*Work instructions:* Copy all of the material below, line for line.

*Given records:*
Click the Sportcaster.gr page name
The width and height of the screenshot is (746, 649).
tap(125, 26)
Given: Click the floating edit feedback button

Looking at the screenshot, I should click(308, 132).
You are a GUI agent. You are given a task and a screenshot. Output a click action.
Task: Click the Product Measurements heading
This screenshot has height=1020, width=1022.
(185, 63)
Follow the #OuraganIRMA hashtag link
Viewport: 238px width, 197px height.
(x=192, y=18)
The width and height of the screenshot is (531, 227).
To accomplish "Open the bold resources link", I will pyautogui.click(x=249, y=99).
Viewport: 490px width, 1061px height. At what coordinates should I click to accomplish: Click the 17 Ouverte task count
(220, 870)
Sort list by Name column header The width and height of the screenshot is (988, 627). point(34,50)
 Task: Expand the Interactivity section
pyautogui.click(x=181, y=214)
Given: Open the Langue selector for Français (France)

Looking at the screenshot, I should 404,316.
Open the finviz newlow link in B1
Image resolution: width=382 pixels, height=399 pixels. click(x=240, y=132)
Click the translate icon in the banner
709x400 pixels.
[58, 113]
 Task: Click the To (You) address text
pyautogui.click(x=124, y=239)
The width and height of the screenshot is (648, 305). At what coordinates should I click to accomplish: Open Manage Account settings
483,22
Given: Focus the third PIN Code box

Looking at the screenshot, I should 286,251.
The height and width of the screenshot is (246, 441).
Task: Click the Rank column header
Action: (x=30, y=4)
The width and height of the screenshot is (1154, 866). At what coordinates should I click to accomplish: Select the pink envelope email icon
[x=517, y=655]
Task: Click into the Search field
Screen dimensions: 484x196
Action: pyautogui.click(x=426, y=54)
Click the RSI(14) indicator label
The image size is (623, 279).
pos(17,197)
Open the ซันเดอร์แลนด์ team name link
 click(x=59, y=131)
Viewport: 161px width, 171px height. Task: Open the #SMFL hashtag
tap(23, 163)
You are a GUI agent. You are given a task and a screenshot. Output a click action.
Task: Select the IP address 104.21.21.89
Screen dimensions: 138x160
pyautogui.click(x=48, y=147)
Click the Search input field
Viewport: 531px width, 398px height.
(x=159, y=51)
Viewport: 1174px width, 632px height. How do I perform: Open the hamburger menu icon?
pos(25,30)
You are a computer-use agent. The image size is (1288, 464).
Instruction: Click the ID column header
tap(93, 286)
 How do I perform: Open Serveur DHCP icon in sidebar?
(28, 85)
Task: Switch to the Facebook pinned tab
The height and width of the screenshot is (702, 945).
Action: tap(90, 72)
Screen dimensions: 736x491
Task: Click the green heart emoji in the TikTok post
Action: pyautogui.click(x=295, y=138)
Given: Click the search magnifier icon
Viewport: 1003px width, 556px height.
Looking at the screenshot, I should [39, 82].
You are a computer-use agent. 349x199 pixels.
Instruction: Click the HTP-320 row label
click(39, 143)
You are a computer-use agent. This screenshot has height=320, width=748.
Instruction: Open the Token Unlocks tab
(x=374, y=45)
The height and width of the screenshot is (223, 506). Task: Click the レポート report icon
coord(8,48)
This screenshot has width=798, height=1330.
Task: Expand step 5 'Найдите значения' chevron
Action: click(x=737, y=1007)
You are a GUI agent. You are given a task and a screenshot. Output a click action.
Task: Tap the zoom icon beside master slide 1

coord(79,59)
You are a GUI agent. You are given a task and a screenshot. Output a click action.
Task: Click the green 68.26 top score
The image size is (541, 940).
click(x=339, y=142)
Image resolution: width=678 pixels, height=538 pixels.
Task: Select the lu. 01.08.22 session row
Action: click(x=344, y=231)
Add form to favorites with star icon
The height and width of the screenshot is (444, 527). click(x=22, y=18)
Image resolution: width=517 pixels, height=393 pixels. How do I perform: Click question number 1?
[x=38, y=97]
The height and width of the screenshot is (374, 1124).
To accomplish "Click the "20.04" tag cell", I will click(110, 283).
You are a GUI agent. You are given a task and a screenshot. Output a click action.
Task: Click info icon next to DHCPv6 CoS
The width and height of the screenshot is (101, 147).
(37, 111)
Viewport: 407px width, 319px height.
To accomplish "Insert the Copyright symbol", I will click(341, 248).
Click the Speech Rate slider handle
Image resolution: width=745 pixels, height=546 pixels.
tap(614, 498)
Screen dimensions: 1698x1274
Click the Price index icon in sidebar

*Your response:*
Click the Sportcaster.gr page name
The width and height of the screenshot is (746, 649).
tap(125, 26)
Given: Click the floating edit feedback button

Looking at the screenshot, I should click(308, 132).
You are a GUI agent. You are given a task and a screenshot. Output a click action.
Task: Click the Product Measurements heading
This screenshot has height=1020, width=1022.
(185, 63)
Follow the #OuraganIRMA hashtag link
Viewport: 238px width, 197px height.
(x=192, y=18)
The width and height of the screenshot is (531, 227).
To accomplish "Open the bold resources link", I will pyautogui.click(x=249, y=99).
Viewport: 490px width, 1061px height. At what coordinates should I click to accomplish: Click the 17 Ouverte task count
(220, 870)
Sort list by Name column header The width and height of the screenshot is (988, 627). point(34,50)
 Task: Expand the Interactivity section
pyautogui.click(x=181, y=214)
Given: Open the Langue selector for Français (France)

Looking at the screenshot, I should 404,316.
Open the finviz newlow link in B1
Image resolution: width=382 pixels, height=399 pixels. click(x=240, y=132)
Click the translate icon in the banner
709x400 pixels.
[58, 113]
 Task: Click the To (You) address text
pyautogui.click(x=124, y=239)
The width and height of the screenshot is (648, 305). At what coordinates should I click to accomplish: Open Manage Account settings
483,22
Given: Focus the third PIN Code box

Looking at the screenshot, I should 286,251.
The height and width of the screenshot is (246, 441).
Task: Click the Rank column header
Action: (x=30, y=4)
The width and height of the screenshot is (1154, 866). At what coordinates should I click to accomplish: Select the pink envelope email icon
[x=517, y=655]
Task: Click into the Search field
Screen dimensions: 484x196
Action: pyautogui.click(x=426, y=54)
Click the RSI(14) indicator label
The image size is (623, 279).
pos(17,197)
Open the ซันเดอร์แลนด์ team name link
 click(x=59, y=131)
Viewport: 161px width, 171px height. Task: Open the #SMFL hashtag
tap(23, 163)
You are a GUI agent. You are given a task and a screenshot. Output a click action.
Task: Select the IP address 104.21.21.89
Screen dimensions: 138x160
pyautogui.click(x=48, y=147)
Click the Search input field
Viewport: 531px width, 398px height.
(x=159, y=51)
Viewport: 1174px width, 632px height. How do I perform: Open the hamburger menu icon?
pos(25,30)
You are a computer-use agent. The image size is (1288, 464).
Instruction: Click the ID column header
tap(93, 286)
 How do I perform: Open Serveur DHCP icon in sidebar?
(28, 85)
Task: Switch to the Facebook pinned tab
The height and width of the screenshot is (702, 945).
Action: tap(90, 72)
Screen dimensions: 736x491
Task: Click the green heart emoji in the TikTok post
Action: pyautogui.click(x=295, y=138)
Given: Click the search magnifier icon
Viewport: 1003px width, 556px height.
Looking at the screenshot, I should [39, 82].
You are a computer-use agent. 349x199 pixels.
Instruction: Click the HTP-320 row label
click(39, 143)
You are a computer-use agent. This screenshot has height=320, width=748.
Instruction: Open the Token Unlocks tab
(x=374, y=45)
The height and width of the screenshot is (223, 506). Task: Click the レポート report icon
coord(8,48)
This screenshot has width=798, height=1330.
Task: Expand step 5 'Найдите значения' chevron
Action: click(x=737, y=1007)
You are a GUI agent. You are given a task and a screenshot. Output a click action.
Task: Tap the zoom icon beside master slide 1

coord(79,59)
You are a GUI agent. You are given a task and a screenshot. Output a click action.
Task: Click the green 68.26 top score
The image size is (541, 940).
click(x=339, y=142)
Image resolution: width=678 pixels, height=538 pixels.
Task: Select the lu. 01.08.22 session row
Action: click(x=344, y=231)
Add form to favorites with star icon
The height and width of the screenshot is (444, 527). click(x=22, y=18)
Image resolution: width=517 pixels, height=393 pixels. How do I perform: Click question number 1?
[x=38, y=97]
The height and width of the screenshot is (374, 1124).
To accomplish "Click the "20.04" tag cell", I will click(110, 283).
You are a GUI agent. You are given a task and a screenshot. Output a click action.
Task: Click info icon next to DHCPv6 CoS
The width and height of the screenshot is (101, 147).
(37, 111)
Viewport: 407px width, 319px height.
To accomplish "Insert the Copyright symbol", I will click(341, 248).
Click the Speech Rate slider handle
Image resolution: width=745 pixels, height=546 pixels.
tap(614, 498)
Screen dimensions: 1698x1274
Click the Price index icon in sidebar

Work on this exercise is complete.